- _What this task involves_:
Reproduce the records exactly through the line with "Viewport: 802px width, 517px height.".

- _Stored data entries_:

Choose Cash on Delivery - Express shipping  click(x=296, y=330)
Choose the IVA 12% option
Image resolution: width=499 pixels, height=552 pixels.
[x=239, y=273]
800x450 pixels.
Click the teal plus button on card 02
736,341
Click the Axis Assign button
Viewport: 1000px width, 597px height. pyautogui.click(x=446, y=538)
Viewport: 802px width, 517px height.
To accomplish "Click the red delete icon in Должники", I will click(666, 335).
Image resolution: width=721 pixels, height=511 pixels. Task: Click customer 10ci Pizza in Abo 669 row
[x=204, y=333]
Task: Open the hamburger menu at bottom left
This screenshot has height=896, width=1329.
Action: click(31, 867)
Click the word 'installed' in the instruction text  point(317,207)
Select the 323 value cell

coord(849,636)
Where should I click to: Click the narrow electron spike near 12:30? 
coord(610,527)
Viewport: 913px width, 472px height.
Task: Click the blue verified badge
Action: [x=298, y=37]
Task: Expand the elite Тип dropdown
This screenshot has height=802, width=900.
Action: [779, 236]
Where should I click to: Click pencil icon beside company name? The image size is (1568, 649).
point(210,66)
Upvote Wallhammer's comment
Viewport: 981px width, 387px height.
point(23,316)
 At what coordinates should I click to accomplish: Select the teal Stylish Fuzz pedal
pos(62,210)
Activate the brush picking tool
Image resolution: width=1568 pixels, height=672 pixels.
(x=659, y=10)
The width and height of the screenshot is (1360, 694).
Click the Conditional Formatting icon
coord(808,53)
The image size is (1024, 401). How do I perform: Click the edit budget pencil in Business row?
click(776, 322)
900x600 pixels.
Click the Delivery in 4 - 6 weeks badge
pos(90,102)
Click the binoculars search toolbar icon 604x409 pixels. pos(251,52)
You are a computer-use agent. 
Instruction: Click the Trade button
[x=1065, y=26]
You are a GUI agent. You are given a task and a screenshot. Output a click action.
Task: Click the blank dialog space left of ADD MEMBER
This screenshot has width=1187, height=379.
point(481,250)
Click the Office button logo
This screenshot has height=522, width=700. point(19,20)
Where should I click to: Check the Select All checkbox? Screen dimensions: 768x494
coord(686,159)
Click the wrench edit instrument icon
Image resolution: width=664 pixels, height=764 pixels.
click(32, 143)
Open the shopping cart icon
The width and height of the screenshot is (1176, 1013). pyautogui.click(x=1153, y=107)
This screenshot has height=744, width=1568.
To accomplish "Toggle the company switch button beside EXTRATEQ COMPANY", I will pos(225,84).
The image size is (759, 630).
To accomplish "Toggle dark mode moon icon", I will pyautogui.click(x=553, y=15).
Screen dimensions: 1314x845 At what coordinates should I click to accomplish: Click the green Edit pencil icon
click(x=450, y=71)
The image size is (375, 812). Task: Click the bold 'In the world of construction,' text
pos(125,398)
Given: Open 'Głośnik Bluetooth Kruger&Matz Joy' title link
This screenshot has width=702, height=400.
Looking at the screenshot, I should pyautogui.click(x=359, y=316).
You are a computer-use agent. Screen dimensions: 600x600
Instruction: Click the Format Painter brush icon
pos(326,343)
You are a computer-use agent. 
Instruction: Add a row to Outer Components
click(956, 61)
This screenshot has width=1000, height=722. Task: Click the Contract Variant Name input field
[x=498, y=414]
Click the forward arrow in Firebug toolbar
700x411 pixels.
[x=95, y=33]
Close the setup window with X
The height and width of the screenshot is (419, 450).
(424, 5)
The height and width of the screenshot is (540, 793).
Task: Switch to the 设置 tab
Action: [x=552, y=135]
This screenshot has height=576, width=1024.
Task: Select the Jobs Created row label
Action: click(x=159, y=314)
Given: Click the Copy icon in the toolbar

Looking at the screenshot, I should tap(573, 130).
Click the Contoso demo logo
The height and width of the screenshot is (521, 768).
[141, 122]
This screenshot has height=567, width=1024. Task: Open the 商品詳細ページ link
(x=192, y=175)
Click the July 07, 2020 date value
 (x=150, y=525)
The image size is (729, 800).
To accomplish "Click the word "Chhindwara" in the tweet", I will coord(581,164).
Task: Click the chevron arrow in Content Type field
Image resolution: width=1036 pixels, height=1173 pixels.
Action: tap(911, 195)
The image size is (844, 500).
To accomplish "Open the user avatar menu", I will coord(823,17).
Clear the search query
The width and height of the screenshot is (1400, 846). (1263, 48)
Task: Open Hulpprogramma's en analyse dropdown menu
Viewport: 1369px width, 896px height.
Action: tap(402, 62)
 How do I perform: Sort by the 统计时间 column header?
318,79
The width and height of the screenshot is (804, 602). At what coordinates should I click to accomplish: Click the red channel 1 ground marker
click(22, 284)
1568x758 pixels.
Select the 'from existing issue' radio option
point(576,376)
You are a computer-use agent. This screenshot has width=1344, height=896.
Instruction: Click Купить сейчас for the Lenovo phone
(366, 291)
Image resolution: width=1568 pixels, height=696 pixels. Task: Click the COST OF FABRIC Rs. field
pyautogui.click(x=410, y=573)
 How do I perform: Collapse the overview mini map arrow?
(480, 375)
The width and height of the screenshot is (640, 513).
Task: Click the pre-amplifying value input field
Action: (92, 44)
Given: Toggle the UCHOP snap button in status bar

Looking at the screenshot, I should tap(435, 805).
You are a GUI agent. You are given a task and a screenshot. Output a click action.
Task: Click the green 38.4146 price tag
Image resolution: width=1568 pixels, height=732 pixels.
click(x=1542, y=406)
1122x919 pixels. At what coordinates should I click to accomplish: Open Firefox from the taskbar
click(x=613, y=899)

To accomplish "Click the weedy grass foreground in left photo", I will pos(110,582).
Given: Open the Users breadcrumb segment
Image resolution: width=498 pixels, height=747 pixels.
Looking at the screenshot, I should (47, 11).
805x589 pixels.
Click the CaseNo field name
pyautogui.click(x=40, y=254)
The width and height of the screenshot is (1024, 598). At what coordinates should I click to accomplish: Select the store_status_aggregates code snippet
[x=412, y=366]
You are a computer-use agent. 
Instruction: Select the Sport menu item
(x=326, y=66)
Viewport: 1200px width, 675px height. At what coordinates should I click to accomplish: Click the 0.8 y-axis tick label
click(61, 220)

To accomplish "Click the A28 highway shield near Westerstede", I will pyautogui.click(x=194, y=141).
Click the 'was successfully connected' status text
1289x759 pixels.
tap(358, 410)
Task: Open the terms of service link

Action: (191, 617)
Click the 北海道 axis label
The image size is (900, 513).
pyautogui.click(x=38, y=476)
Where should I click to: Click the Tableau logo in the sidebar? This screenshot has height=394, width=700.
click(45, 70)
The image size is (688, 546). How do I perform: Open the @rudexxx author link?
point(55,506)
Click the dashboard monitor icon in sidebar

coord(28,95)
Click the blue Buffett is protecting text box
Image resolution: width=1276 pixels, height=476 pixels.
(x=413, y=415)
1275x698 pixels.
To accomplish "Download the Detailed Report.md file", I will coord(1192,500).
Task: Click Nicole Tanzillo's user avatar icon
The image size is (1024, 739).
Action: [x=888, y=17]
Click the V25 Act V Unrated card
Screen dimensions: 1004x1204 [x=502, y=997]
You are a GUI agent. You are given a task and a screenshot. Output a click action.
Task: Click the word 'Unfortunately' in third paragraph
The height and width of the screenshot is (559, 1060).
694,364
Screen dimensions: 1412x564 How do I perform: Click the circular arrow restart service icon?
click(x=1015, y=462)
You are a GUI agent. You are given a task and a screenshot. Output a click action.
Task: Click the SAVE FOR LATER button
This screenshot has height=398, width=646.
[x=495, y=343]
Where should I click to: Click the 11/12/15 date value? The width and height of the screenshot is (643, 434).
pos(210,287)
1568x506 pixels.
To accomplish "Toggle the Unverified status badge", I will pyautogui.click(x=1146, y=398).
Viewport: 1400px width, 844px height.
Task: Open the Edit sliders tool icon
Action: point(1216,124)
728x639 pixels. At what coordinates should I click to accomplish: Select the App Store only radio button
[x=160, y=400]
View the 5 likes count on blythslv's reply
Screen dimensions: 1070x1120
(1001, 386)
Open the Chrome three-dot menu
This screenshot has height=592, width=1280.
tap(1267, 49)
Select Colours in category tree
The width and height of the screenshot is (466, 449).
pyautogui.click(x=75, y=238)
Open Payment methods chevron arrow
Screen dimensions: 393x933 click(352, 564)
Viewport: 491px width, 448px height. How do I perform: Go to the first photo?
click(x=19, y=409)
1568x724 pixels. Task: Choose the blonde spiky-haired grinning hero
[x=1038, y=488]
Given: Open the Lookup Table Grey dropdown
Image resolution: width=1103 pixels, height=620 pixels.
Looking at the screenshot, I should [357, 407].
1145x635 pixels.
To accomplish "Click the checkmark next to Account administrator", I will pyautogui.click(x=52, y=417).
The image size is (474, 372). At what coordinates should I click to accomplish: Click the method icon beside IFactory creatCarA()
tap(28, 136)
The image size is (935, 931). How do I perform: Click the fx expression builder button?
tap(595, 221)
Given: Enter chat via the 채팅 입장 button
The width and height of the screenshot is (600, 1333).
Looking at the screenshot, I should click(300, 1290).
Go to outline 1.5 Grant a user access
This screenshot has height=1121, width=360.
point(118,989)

- _Result for this exercise_:
Choose Cash on Delivery - Express shipping  click(x=296, y=330)
Choose the IVA 12% option
Image resolution: width=499 pixels, height=552 pixels.
[x=239, y=273]
800x450 pixels.
Click the teal plus button on card 02
736,341
Click the Axis Assign button
Viewport: 1000px width, 597px height. pyautogui.click(x=446, y=538)
Viewport: 802px width, 517px height.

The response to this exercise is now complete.